Cette journée d’étude, préparée par le département d’histoire de l’économie, de la société et de sciences du territoire « Mario Romani » de l’Athénée et l’Universidad Panamericana, coïncide avec le quatre-vingtième anniversaire de la publication de l’encyclique de Pie XI Firmissimam constantiam, sur la situation de l’Église au Mexique.
Dans la deuxième partie de son intervention, Mgr Gallagher souligne que la liberté religieuse devient « un des axes porteurs de la diplomatie du Saint-Siège » sous le pontificat de Jean-Paul II. Le droit à la liberté religieuse, cette « condition incontournable pour que l’Église puisse accomplir sa mission au bénéfice » envers l’humanité, n’est jamais comprise par Jean-Paul II « de manière isolée » : il s’agit à la fois de « liberté de pensée, de conscience, de religion, d’expression, et de pluralisme politique et culturel ».
« Le Magistère suivant de Benoît XVI a insisté encore sur une vision des droits en termes universels », poursuit Mgr Gallagher : « Ce droit se présente comme « le papier tournesol pour vérifier le respect de tous les autres », se situant dans le cadre du droit/devoir de chacun à rechercher la vérité ».
Pour le pape François,  rappelle Mgr Gallagher,  la liberté religieuse « est un droit fondamental qui façonne la manière dont nous interagissons socialement et personnellement avec nos proches, dont les visions religieuses sont différentes de la nôtre ».
Le Saint-Siège, affirme le Secrétaire pour les Relations avec les États,  poursuit « ses efforts » afin que les États et les Organisations internationales puissent tenir compte de la liberté religieuse « comme d’un paramètre essentiel pour évaluer le niveau de liberté de la société et comme critère pour vérifier l’état de santé de la démocratie ».
Voici notre traduction intégrale du deuxième volet de l’intervention de Mgr Gallagher.

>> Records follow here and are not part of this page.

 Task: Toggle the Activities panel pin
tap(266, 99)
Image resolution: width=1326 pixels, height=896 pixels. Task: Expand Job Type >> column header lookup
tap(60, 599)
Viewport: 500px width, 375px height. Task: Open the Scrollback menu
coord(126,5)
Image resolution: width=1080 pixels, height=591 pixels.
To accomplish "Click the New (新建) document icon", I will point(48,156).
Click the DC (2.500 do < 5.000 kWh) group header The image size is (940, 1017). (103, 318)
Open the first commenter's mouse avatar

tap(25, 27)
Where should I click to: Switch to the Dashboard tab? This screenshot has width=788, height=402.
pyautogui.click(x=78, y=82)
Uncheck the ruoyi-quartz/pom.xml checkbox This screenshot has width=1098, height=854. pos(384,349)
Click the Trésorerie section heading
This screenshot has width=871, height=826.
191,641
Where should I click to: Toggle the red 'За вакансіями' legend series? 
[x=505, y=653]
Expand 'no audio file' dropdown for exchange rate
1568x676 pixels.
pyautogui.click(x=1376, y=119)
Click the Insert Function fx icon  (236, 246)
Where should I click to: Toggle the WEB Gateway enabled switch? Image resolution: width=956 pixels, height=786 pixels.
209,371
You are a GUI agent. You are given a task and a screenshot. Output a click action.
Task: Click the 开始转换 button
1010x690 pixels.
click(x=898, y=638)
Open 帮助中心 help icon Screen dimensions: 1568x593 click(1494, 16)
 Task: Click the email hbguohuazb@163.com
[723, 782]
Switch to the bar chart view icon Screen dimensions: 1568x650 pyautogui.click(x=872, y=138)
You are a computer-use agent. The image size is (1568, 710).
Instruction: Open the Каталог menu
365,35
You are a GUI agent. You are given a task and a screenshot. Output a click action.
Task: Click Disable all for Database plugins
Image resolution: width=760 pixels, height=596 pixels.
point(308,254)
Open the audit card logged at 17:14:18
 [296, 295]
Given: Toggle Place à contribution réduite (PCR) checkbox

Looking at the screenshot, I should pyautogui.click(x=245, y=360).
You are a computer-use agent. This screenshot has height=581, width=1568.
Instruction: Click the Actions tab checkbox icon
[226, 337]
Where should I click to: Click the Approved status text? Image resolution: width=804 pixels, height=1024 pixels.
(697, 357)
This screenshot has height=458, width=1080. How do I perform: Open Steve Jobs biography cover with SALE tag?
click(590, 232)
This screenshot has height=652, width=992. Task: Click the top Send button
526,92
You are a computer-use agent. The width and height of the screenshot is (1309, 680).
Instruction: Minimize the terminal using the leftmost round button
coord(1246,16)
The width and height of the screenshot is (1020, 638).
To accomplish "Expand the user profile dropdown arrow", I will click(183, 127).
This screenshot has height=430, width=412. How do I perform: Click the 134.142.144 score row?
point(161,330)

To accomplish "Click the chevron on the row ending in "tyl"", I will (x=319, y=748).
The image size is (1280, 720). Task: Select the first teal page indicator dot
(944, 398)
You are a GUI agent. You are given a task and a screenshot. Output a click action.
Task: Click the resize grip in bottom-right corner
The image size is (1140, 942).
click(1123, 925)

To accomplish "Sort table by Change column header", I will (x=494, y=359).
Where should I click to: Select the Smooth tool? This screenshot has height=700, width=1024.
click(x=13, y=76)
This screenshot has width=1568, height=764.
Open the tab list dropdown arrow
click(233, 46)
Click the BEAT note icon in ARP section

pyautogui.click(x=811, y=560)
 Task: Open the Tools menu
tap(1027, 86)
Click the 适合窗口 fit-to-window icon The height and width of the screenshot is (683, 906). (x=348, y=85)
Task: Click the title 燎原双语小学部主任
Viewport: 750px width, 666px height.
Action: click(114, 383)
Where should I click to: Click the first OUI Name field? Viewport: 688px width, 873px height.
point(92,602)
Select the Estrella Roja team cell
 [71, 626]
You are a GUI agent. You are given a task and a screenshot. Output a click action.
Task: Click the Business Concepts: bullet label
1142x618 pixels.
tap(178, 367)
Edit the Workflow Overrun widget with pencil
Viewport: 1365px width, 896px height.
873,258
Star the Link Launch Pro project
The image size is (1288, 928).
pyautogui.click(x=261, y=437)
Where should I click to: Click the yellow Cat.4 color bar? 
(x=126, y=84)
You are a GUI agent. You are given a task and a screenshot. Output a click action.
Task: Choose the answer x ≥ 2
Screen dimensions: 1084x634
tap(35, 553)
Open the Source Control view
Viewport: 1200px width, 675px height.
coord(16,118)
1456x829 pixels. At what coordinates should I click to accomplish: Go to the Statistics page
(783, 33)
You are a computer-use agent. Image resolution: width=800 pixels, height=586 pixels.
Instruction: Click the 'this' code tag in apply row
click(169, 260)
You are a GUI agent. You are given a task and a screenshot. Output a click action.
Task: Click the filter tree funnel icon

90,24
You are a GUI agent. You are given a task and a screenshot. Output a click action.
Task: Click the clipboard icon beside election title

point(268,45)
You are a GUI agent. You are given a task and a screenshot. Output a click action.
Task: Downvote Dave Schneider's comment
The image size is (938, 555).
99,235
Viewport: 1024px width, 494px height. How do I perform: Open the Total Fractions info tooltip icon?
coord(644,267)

Nous avons publié le premier volet samedi dernier, 1er avril 2017.
MD
Leçon inaugurale de Mgr Gallagher, deuxième partie :
4.Ce sera précisément le pontificat de Jean-Paul II qui développera et promouvra cette liberté, surtout en termes anti-totalitaires, afin de garantir la pleine liberté aux Églises locales. Le droit à la liberté religieuse deviendra un des axes porteurs de la diplomatie du Saint-Siège qui, après 1989, soulignera avec autant de force le droit au respect absolu de la vie humaine, de sorte qu’il vienne soutenir l’édifice entier des droits humains. Dans la vision de saint Jean-Paul II, la liberté religieuse est la condition incontournable pour que l’Église puisse accomplir sa mission au bénéfice de l’humanité entière. Pour cela, le rappel à la liberté religieuse reste une constante dans le discours international du Saint-Siège, surtout là où elle n’est pas garantie ou là où elle est moins protégée.
À Cuba, par exemple, en janvier 1998, le pape le rappelle dès son arrivée à l’aéroport de La Havane : « Aujourd’hui, comme toujours, l’Église à Cuba désire pouvoir disposer de la place nécessaire pour continuer à servir tout le monde en conformité avec la mission et les enseignements de Jésus-Christ. Quelques jours plus tard, sur la Place José Marti, il définit la liberté de conscience « base et fondement des autres droits humains ». Est intéressant, à cet égard, le commentaire de celui qui était alors archevêque de Buenos Aires, Jorge Mario Bergoglio qui, reparcourant les moments saillants de la visite du pape Wojtyla à Cuba, affirme que : « L’Église est souveraine (catholique, universelle) et sa mission transcende les limites physiques des nations ; c’est pourquoi, il est de son devoir de chercher un espace de liberté pour enseigner, prêcher et adorer. En même temps, il est nécessaire que, dans les rapports Église-État, il existe une harmonie totale et cordiale, puisque l’homme développe sa vie dans l’environnement ecclésial comme dans l’environnement civil. Ignorer l’un des deux comporterait une opposition absurde. Il ne faut pas oublier que le message évangélique n’est pas circonscrit uniquement à la sphère du culte et de la pratique religieuse, mais qu’il vise à éclairer tout l’homme, toutes les actions humaines et chacune d’elles. L’Église fait des efforts constants pour comprendre la réalité de l’homme et y participer sous une forme toujours plus active ».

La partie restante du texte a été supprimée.